There’s usually a certain comfort in these directors’ collections, a consistency of tone or genre. We know what we’re in for.
Not so when it comes to the works of French director Luc Besson.
The seven films here swerve wildly from taut thrillers and wildlife documentaries to garish space operas, meandering arthouse and monochrome, post-apocalyptic fables.
Besson’s eclectic, spectacle-driven approach means that different titles stand out from his oeuvre with each return visit.
This time around, for me, it was Subway and The Fifth Element.
In some ways, the pair represent opposite poles of his filmmaking.
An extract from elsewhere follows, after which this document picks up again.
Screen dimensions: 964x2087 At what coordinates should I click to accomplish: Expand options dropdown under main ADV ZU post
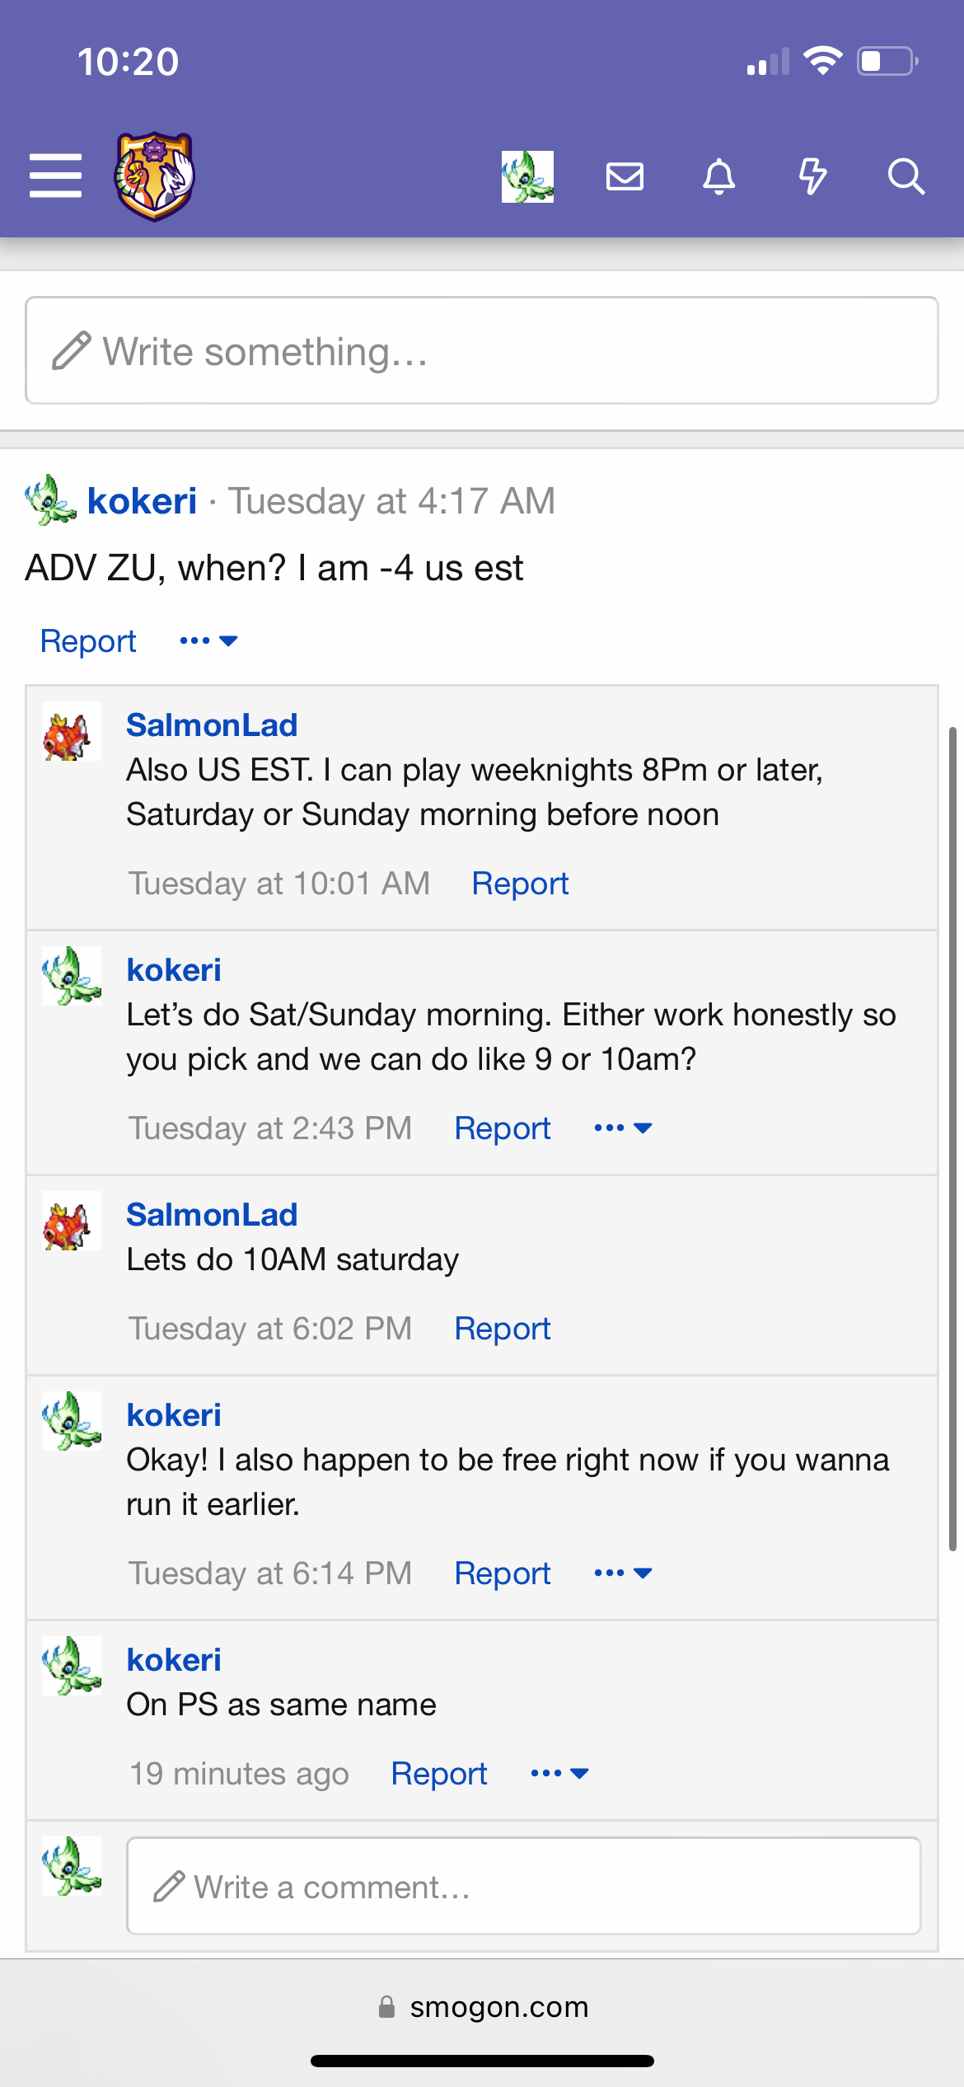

The former sees Besson eschewing the conventions of mainstream cinema, while the latter sees him embrace Hollywood (on his own terms, of course). In Subway, Fred (Christopher Lambert) is a safe-breaker who hides out in the Paris Metro tunnels. Along the way, he falls in love with a beautiful woman and starts a rock band. Nothing makes any real sense, but there’s a seductive dreamlike quality to proceedings that means we’re in no hurry to return to street level.
In The Fifth Element, Besson’s eye for the unlikely is used to embellish a cracking thriller in which Bruce Willis and Milla Jovovich face off against intergalactic forces of darkness and Gary Oldman (pictured), in one of his most unhinged performances. You can feel the director straining at the limits of the mainstream, while revelling in his unlimited budget.
There are dog-headed aliens, high-altitude traffic jams and a bright-blue opera singer. The result is as idiosyncratic as it is entertaining, at once arthouse and action-packed.